Merita osservare che, in questa "guerra economica", le vere fonti della ricchezza economica raramente sono obiettivi: pozzi petroliferi, gasdotti e oleodotti, raffinerie e piattaforme off-shore, coltivazioni di oppiacei et similia e relativo manifatturiero; ecc.

2. Per quanto riguarda le minacce provenienti alla sicurezza da parte di eventi non militari, queste non sono affatto da sottovalutare, sia per le conseguenze interne ai singoli Paesi di area islamica sia per i possibili riflessi sulla sicurezza collettiva (Occidente incluso).

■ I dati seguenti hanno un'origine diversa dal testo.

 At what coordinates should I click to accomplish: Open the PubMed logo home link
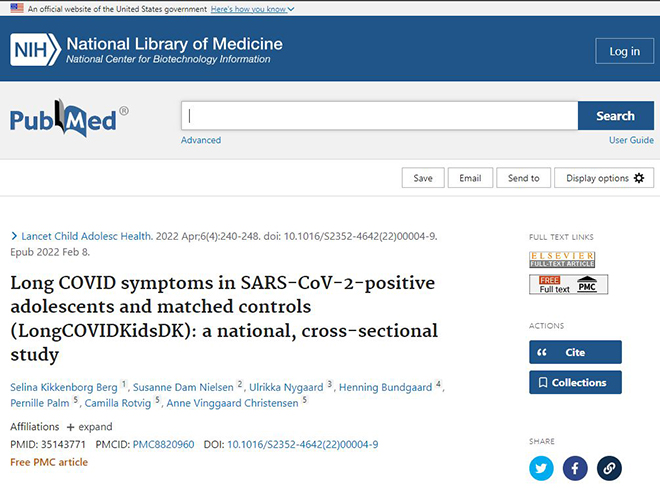click(x=69, y=118)
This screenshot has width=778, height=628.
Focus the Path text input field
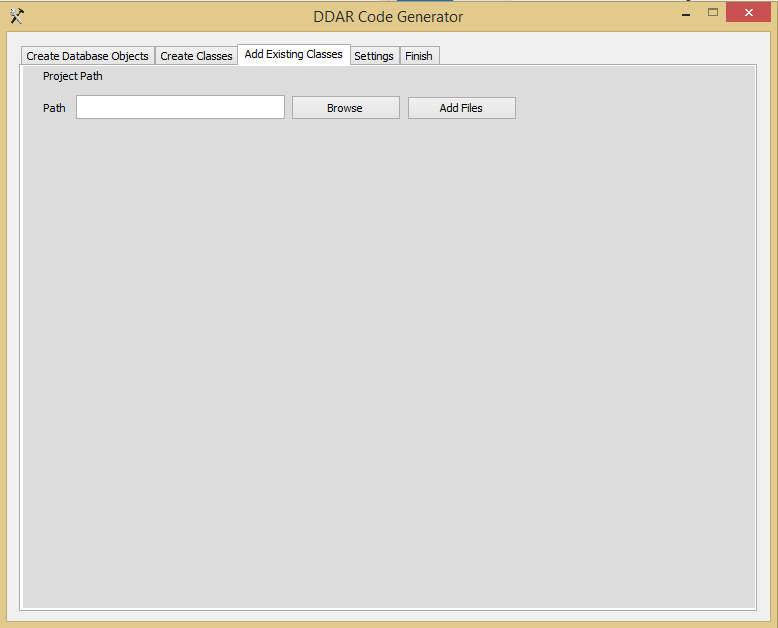pos(180,108)
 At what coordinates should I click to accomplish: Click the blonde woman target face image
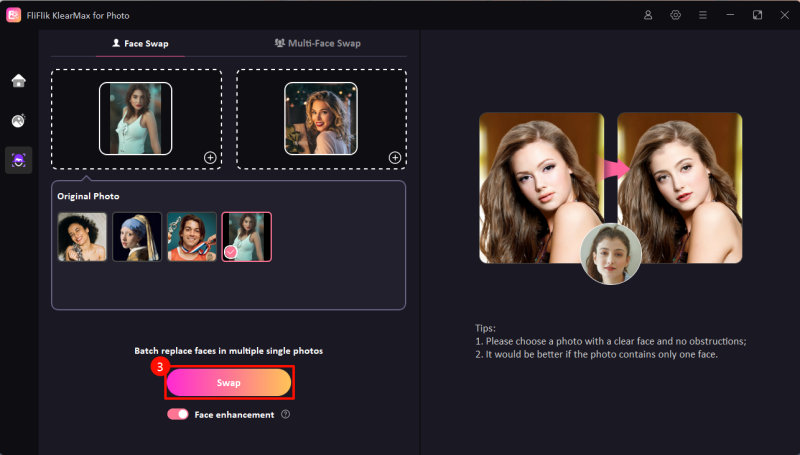(320, 118)
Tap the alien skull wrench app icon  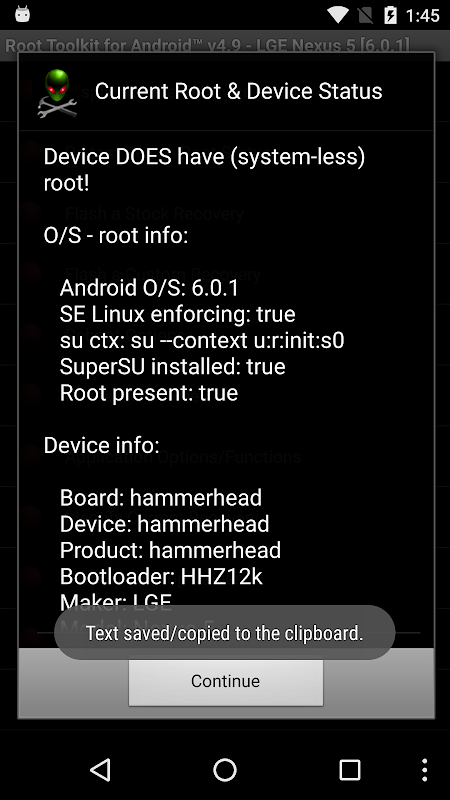pyautogui.click(x=57, y=93)
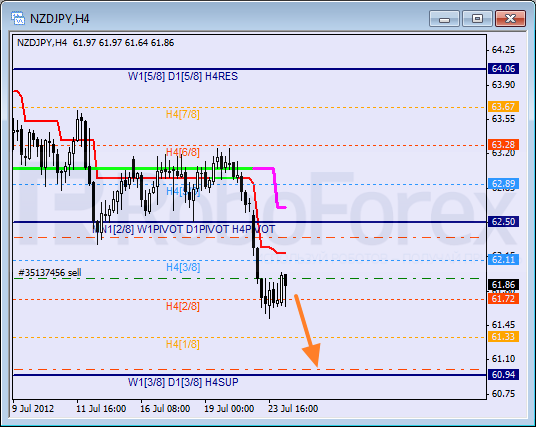Select the H4[1/8] level label
Image resolution: width=536 pixels, height=427 pixels.
183,344
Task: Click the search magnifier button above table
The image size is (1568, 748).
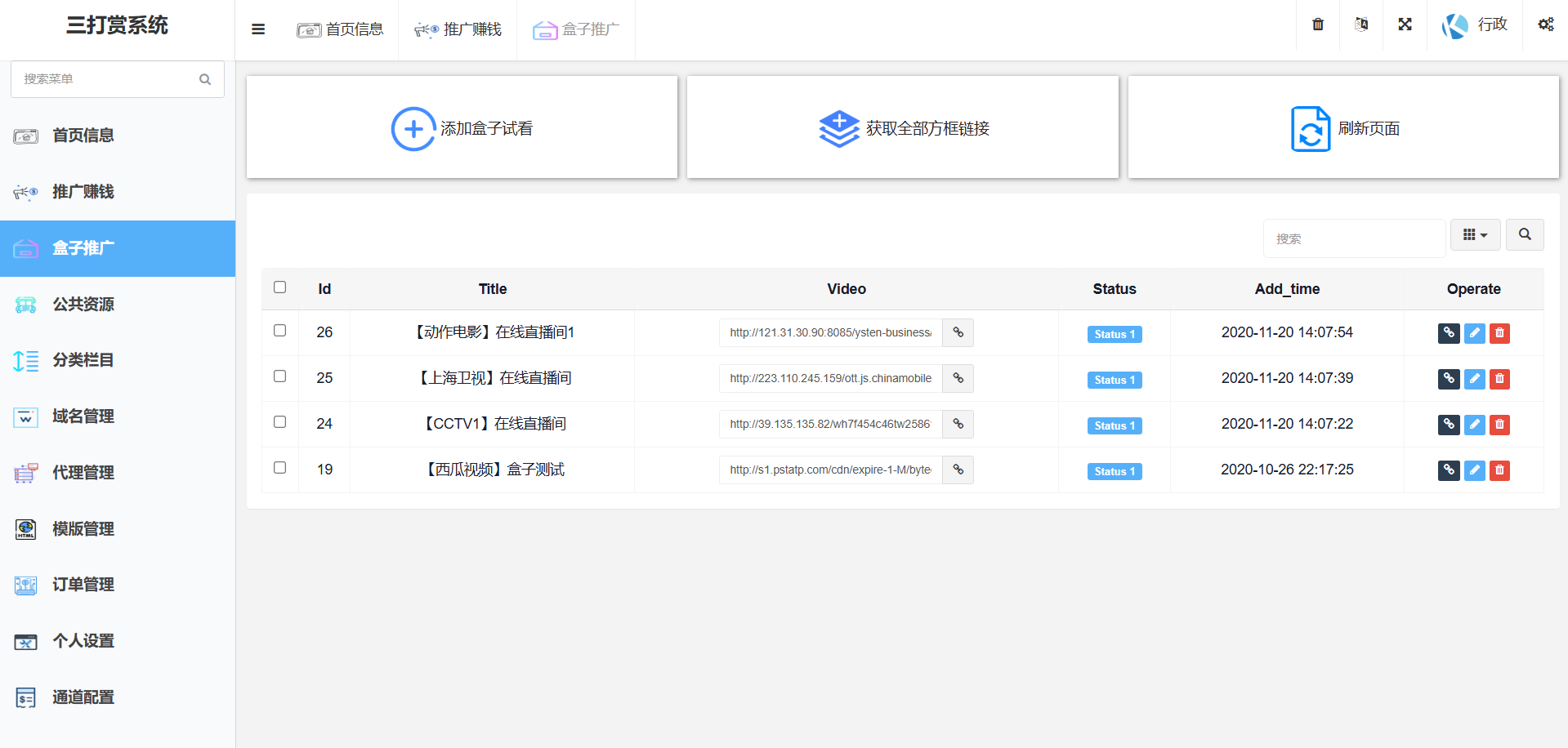Action: pyautogui.click(x=1524, y=235)
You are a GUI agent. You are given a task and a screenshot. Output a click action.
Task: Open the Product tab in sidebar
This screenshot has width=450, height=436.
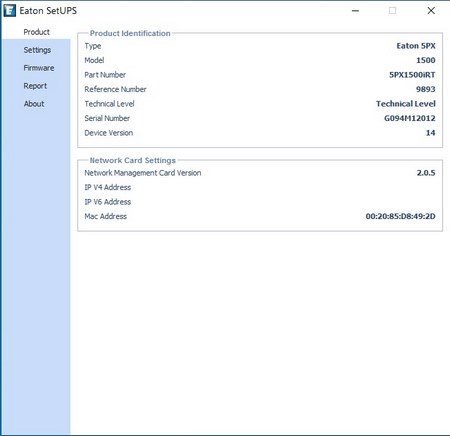pos(36,32)
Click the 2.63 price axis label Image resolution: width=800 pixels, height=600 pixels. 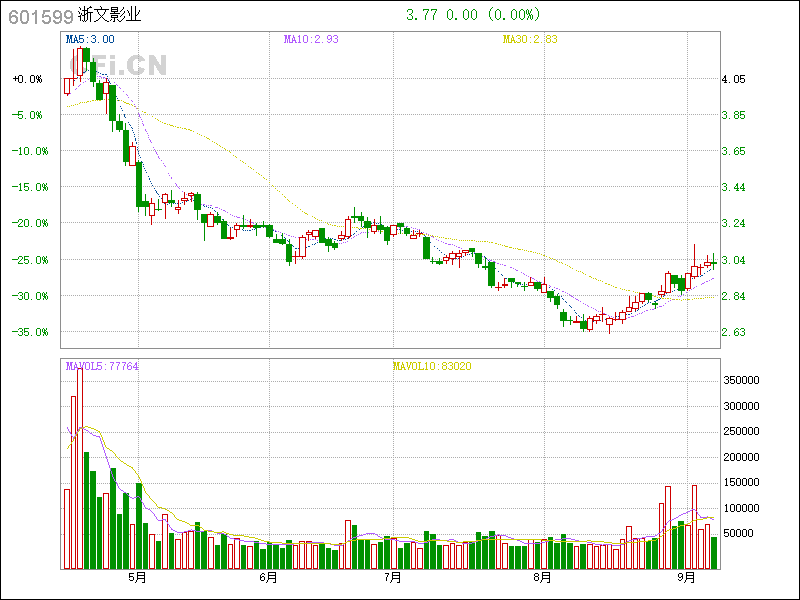pyautogui.click(x=733, y=332)
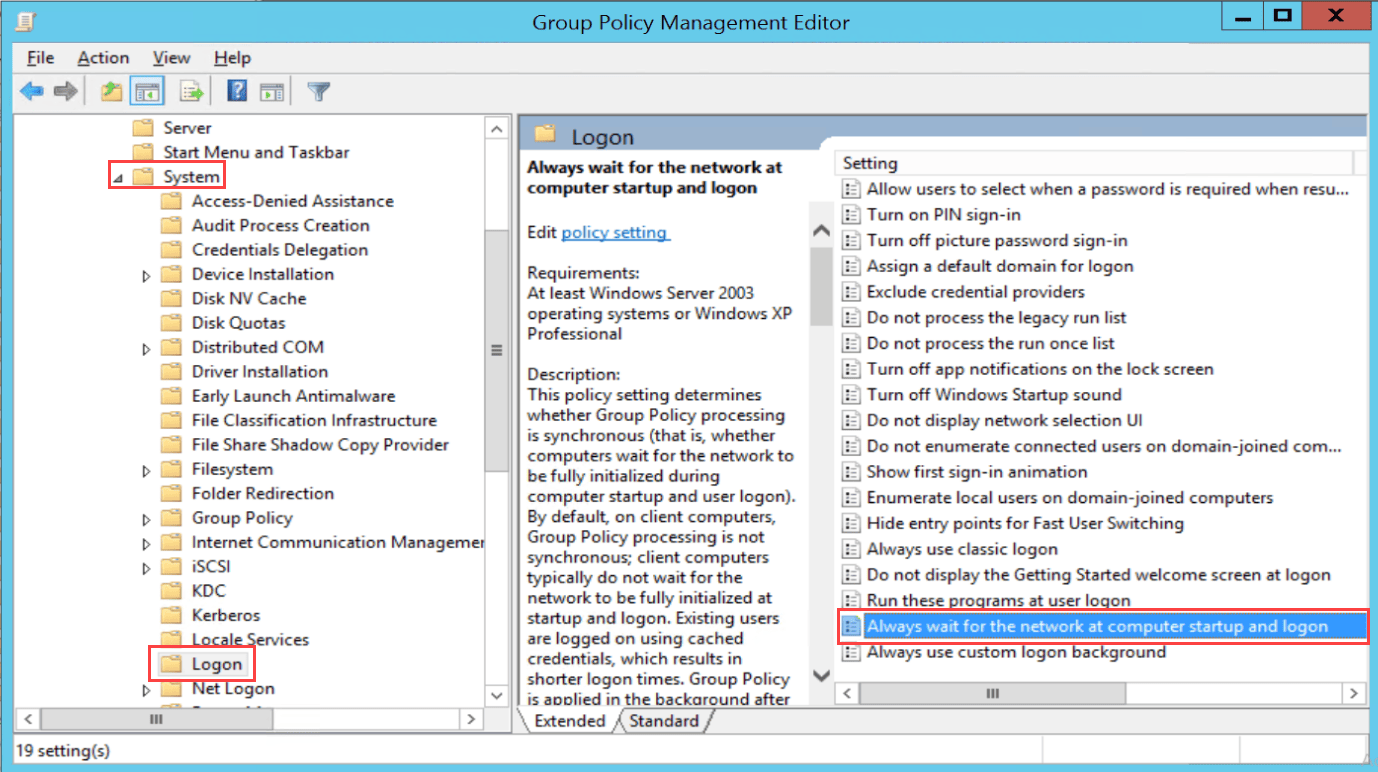
Task: Expand the Group Policy folder node
Action: [x=146, y=519]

Queste possono configurarsi come: (a) indebolimento/rovesciamento del regime al potere, con conseguente vuoto di potere interno e parcellizzazione della regione in un insorgere di conflittualità e micro-conflittualità a sfondo etnico-tribale; (b) indebolimento/rovesciamento del regime al potere, con conseguente andata al potere di quelle opposizioni occidentalizzate sul piano delle tecnologie, ma legate a concezioni teocratico-religiose più conservatrici (le élite del neo-fondamentalismo di cui si è parlato sopra); (c) indebolimento/rovesciamento del regime al potere, con conseguenti flussi migratori (configurabili: i - nella fascia degli expatriates, ossia la tecnologia e i capitali veri e propri, nell’area del Golfo, ad esempio, dove questi rappresentano le strutture portanti dell’economia e finanza locali; ii - masse di profughi disperati); (d) pressione demografica.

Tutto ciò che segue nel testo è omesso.